I am less and less active with Mugen now due to study focus, but I would like to leave a few Gems with this community before I totally get up and vanish.
What I would like to share, is my personal observation of some common behavior patterns and archetypes that are quite prevalent among the userbase of people that make up this Mugen community.
Mugen is a double edged sword when it comes to mental health;
On one hand it is a good distraction for overactive minds or people that suffer from anxiety, OCD or ADHD.
But on the other hand it is also a bottomless pit of fixation and escapism with no real tangible benefits physically/mentally, that can drive already socially withdrawn individuals, further into isolation.
Similar to archetypal completion-driven mechanics seen commonly in videogames or collectable hobbies,
The creation/collecting aspect of Mugen tends to be attractive to individuals that live in isolation, or those with limited social interaction.
I think that much like video games and other related pop culture fandom (anime etc) it caters to introverts, the hikikomori lifestyle, and people with antisocial tendencies or limited social skills.
Interestingly also worth mentioning, there is definitely a correlation between individuals that have a fixation on Japanese Pop culture such as the "Japanophile" or "Otaku/Weeaboo" phenomenon, and individuals with a similar fixation with Mugen.
This is for a number of reasons: the main one being that Mugen as a hobby is mainly centered predominantly around Japanese 2D fighting game fandom (street fighter, King Of Fighters, Dragon Ball Z to name a few).
On a much deeper level, there is another driving factor that attracts a certain spectrum of Individuals to Mugen: the control factor.
Unlike social teamwork activities or competitive endeavors, Mugen allows an individual to operate autonomously with no rules or assigned role/parameters of engagement/ The individual has unprecedented control without compromise within the escapism to a level that even surpasses that of a videogame where obvious rules, parameters and sandbox environments restrict the experience.
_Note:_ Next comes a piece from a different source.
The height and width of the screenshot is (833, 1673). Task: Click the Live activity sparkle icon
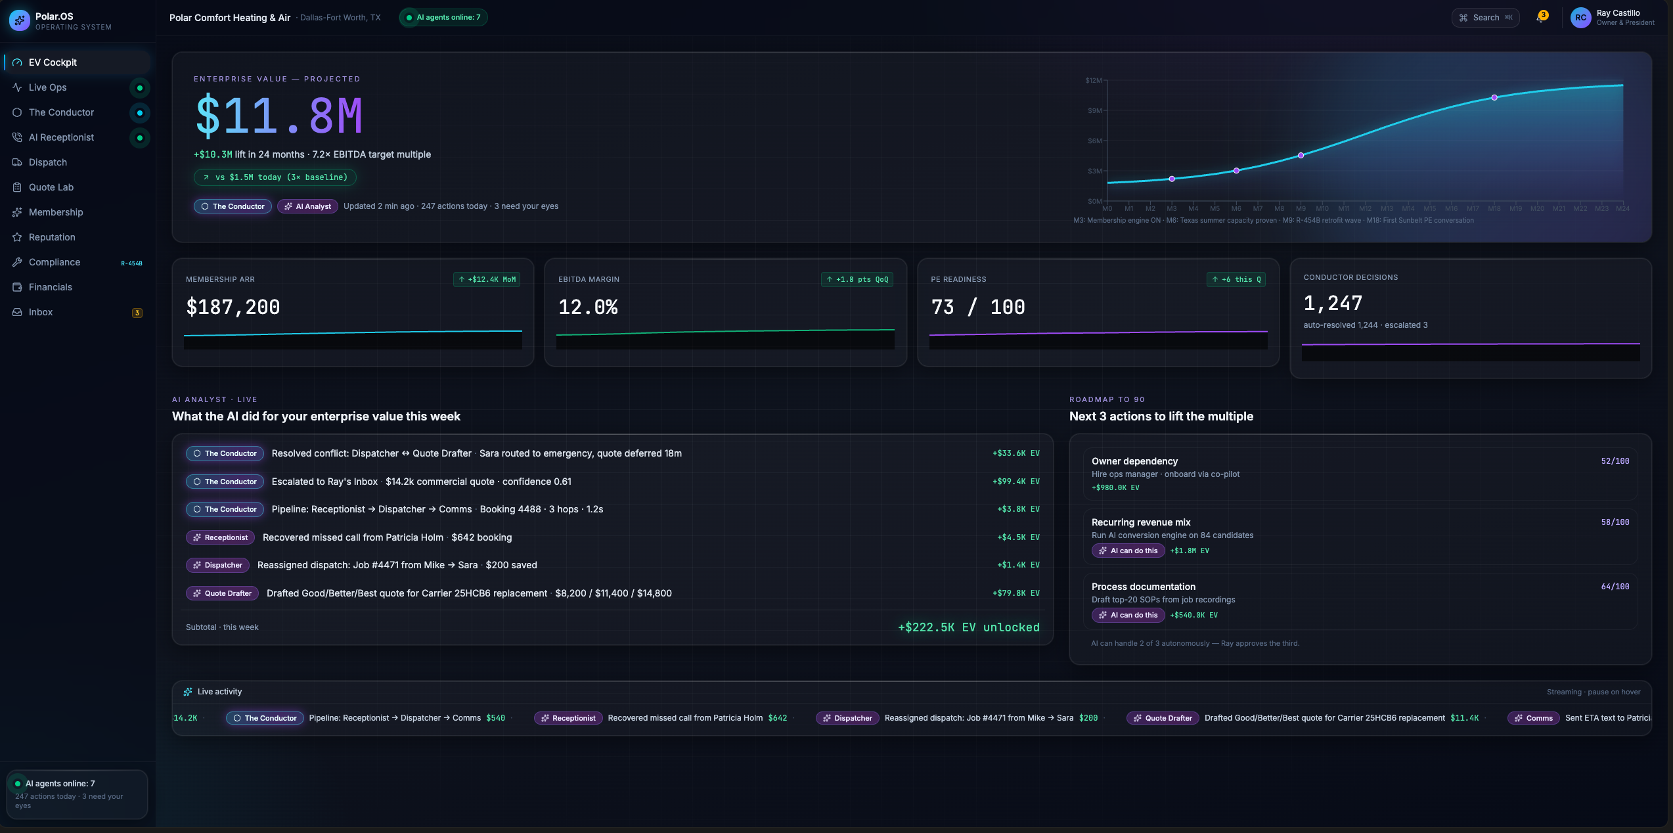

Individuals that are oppressed, have been exposed to bullying, or have not been exposed to the competitive realities of the real world Social environment either during school or in adulthood, may feel a sense of empowerment or control via Mugen due to its customization possibilities, and lack of any particular set of rules, or usage regulations.
This is not to say that the entire Mugen community can be generalized being one of the archetypes above, but that there is a large portion that definitely fit these profiles.